“The biggest change over the past decade has been the growing realization of sustainability and its impact on world growth into the future.”

This morning, the Wall Street Journal carried this quotation of me in the inaugural segment of a series of articles on the decade just passed. The journalist, Scott Thurm, wanted to know what I thought was a theme that defined the past 10 years. As indicated, my vote goes with the concept of sustainability as a defining attribute of the decade. Sustainability is commonly associated with our use of natural resources and our impact on the environment. Scientists tell us that such use and impact cannot be sustained indefinitely without harm to our own way of life. But the same concept could be extended to many fields:

  • Real Estate. No, housing prices do not always rise.
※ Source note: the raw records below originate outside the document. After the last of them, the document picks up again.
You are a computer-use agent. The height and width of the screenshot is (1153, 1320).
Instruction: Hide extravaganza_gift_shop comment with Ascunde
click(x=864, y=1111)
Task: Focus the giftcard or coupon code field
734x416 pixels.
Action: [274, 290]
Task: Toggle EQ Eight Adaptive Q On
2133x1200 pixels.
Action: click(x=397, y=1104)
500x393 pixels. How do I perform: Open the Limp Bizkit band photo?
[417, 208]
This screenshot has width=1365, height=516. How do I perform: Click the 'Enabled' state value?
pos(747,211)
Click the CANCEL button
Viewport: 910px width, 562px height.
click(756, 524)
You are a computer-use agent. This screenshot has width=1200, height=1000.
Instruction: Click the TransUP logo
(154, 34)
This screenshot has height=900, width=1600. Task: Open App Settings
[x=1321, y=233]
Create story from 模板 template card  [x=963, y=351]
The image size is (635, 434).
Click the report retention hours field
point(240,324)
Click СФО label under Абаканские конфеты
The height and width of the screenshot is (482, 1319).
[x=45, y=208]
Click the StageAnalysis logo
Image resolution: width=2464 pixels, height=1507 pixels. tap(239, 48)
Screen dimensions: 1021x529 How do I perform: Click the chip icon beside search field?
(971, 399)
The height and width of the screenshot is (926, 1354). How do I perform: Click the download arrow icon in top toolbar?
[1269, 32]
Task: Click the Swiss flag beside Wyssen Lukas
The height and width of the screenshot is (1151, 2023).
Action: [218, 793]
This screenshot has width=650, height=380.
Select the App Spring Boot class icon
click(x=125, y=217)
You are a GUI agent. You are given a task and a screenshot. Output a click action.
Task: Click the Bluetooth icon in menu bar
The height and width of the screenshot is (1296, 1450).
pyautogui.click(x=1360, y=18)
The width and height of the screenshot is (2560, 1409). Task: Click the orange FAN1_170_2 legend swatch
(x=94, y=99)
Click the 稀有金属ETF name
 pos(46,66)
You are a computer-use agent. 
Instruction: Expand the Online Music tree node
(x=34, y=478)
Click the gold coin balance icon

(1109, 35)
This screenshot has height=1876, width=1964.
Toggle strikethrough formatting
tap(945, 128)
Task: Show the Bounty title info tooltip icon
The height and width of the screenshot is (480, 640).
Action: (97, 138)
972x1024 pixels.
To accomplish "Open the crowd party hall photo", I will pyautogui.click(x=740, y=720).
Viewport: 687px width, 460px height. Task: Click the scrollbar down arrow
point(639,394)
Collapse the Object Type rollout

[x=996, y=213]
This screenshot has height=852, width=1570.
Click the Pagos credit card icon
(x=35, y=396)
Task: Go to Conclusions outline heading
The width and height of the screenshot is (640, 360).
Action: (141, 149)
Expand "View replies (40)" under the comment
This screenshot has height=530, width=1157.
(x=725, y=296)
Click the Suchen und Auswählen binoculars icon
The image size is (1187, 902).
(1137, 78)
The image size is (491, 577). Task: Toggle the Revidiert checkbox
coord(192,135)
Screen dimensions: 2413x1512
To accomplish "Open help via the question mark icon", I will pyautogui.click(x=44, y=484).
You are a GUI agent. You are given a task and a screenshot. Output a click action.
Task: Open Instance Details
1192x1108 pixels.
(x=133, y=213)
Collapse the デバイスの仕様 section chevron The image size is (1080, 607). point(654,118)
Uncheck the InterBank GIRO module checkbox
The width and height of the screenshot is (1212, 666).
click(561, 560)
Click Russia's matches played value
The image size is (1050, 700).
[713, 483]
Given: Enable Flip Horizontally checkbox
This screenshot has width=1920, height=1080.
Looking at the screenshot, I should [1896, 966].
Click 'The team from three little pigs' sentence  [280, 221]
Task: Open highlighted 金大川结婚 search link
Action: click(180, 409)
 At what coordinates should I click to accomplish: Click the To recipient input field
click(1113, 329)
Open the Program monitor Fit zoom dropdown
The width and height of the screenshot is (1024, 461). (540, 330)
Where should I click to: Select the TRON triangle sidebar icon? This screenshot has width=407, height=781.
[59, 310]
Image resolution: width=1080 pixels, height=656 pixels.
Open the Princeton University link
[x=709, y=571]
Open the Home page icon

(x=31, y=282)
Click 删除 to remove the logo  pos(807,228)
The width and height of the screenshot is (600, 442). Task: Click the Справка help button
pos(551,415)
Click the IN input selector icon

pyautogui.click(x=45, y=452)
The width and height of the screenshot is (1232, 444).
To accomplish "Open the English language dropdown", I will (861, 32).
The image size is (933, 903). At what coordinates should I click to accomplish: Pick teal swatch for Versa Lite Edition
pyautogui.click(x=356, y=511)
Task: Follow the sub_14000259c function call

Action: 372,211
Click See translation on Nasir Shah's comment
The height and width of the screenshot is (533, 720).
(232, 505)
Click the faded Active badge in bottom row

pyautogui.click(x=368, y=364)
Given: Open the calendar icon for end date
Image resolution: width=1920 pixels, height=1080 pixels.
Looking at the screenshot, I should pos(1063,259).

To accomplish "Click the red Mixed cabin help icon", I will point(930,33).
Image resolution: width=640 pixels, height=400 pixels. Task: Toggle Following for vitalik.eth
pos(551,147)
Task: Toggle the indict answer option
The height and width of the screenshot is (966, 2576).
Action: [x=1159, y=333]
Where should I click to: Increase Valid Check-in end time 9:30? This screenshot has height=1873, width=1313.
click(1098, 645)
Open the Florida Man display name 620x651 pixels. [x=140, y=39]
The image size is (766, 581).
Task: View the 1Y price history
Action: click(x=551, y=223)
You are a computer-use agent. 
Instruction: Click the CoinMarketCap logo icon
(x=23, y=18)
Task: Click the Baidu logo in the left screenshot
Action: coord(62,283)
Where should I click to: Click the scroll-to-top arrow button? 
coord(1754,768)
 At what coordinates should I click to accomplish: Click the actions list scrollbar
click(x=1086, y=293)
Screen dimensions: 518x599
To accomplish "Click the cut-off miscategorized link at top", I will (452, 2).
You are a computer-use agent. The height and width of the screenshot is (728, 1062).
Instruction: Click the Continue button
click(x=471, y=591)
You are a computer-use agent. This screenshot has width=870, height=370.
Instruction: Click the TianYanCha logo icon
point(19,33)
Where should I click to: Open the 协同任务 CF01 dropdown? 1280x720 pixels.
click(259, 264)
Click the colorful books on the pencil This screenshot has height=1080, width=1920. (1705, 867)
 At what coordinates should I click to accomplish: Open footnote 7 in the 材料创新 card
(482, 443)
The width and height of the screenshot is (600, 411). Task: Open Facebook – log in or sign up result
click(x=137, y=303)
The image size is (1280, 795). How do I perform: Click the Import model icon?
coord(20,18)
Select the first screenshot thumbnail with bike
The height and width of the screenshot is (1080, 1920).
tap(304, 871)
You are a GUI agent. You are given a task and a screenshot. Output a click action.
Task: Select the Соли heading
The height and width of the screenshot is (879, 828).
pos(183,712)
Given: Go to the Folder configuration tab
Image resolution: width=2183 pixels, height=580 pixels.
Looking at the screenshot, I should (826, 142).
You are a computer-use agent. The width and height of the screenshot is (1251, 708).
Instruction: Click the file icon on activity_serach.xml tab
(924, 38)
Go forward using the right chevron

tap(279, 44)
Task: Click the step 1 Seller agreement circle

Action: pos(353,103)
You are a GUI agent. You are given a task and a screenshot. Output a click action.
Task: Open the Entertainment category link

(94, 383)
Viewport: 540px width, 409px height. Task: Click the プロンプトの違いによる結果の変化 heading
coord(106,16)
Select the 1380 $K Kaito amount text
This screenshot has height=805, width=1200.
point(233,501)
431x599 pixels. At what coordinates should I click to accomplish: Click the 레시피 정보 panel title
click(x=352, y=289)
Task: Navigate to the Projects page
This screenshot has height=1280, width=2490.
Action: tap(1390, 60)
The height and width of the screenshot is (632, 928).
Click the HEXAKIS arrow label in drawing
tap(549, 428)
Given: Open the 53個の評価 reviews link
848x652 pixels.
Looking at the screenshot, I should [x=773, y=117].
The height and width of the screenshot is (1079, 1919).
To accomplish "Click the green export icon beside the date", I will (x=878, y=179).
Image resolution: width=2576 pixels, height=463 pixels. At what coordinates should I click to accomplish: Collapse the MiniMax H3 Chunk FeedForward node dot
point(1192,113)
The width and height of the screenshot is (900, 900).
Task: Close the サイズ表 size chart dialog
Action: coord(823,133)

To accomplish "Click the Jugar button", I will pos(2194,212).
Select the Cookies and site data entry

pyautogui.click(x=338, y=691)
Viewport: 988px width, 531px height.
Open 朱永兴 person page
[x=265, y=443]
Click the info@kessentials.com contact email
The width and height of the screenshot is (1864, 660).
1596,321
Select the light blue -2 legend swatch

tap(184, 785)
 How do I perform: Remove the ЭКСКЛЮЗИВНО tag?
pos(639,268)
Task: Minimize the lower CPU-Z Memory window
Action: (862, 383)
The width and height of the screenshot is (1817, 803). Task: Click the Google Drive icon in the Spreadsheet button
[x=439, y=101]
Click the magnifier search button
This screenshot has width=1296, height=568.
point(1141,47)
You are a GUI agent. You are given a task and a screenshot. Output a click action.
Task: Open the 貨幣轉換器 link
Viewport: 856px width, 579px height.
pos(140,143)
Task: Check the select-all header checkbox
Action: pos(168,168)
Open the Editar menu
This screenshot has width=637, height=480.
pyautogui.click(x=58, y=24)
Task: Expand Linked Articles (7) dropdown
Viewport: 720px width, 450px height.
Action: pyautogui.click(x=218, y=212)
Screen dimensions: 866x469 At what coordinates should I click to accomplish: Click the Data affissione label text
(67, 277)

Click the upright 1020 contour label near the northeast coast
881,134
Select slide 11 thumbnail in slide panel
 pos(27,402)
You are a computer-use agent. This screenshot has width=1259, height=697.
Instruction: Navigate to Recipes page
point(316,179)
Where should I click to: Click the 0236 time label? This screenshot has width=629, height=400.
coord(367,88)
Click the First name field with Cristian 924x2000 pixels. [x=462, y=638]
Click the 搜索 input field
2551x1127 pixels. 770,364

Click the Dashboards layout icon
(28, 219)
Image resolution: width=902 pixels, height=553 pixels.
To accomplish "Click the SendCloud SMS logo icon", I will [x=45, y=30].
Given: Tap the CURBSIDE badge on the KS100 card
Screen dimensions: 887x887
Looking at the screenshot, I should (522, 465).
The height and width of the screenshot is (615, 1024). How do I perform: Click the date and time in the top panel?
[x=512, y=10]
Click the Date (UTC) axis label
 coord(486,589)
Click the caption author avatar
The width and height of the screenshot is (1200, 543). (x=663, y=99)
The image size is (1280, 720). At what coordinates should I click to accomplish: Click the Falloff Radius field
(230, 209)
The extraordinary growth in prices from 2004 to 2007 could not be sustained.
  • Corporate earnings. Rapid rates of growth in excess of the economy cannot be sustained for long. In the 1990s, Enron’s earnings per share grew at a compound rate greater than 30%–then it imploded in 2001. I have written elsewhere about the evils of corporate strategies founded on a goal of high EPS growth.
  • Geopolitics of natural resources and food. This decade saw the popularization of the concept of “peak oil,” the notion that production has reached a peak. Writers are now extending the concept to metals and food–I’ve been reading Jeff Rubin’s new book, Why Your World Is About to Get a Whole Lot Smaller and suggest it as a sobering representative of the genre. Nations are not strangers to this line of thinking: recall European colonialism of the 18th and 19th Centuries, America’s relationship with the Middle East and China’s current spree of acquiring global resource reserves. Will the 21st Century see a return to mercantilism?
  • Health care and other entitlements. Increases in the cost of health care have helped to motivate the massive reform legislation currently moving through Congress. Health care accounts for 16% of U.S. gross domestic product and is expected to grow at 6.7% annually for the next 10 years, a rate well in excess of the growth of the U.S. economy. We cannot sustain this. One could point to similar economics with respect to social security and other entitlement programs. It remains to be seen whether the current legislation will resolve or worsen the unsustainability of the health care entitlement.
  • The fate of the dollar. Large and persistent U.S. trade deficits flood the global economy with dollars. One consequence is a depreciation of the dollar versus other currencies. Thus, the dollar declined 20% versus the euro between March and December, 2009. But as the dollar depreciates, will the countries with large trade surpluses be willing to hold their reserves in dollars? Will they be willing to buy U.S. treasury securities thereby recycling the dollars back to America? The short answer to both is “no.” Trade deficits and a strong dollar are inconsistent; this is not sustainable.
  • Use of debt financing. Going into the latest financial crisis, some enterprises were levered at 25 parts debt to one part equity; a few were in the region of 40:1. Leverage that high is not sustainable through a downturn, as the spectacular bankruptcies and financial collapses have attested.

You get the picture. Sustainability is a lens through which we can view many aspects of business and economics—it embraces the environment and so much more. The “so much more” is what we have confronted so vividly in the first decade of the 21st Century. Sustainability should be one of the defining attributes of success of a strategy for a business enterprise or government—one should be able to prove that once launched, the strategy can be sustained. Enriching and disseminating this view is where business schools can and should make a difference. Already students at Darden and elsewhere gain the outlines of this broader view through aspects such as these:

  • Balanced scorecard rather than a narrow focus on profits.
  • Business ethics and corporate social responsibility.
  • Long term rather than short term performance measurement.
  • “Lean thinking” as a guide to the use of all resources going into business processes.
  • Economic value added rather than a focus on cosmetic accounting results.
  • A renewed interest in value investing.
  • …and a focus on the use of natural resources and impact on the environment.

There is no free lunch. You cannot get something for nothing. You cannot live today by borrowing indefinitely from the future generations. My conversations with executives and investors suggest that the pendulum of attitudes may be swinging back in favor of this broad view of sustainability.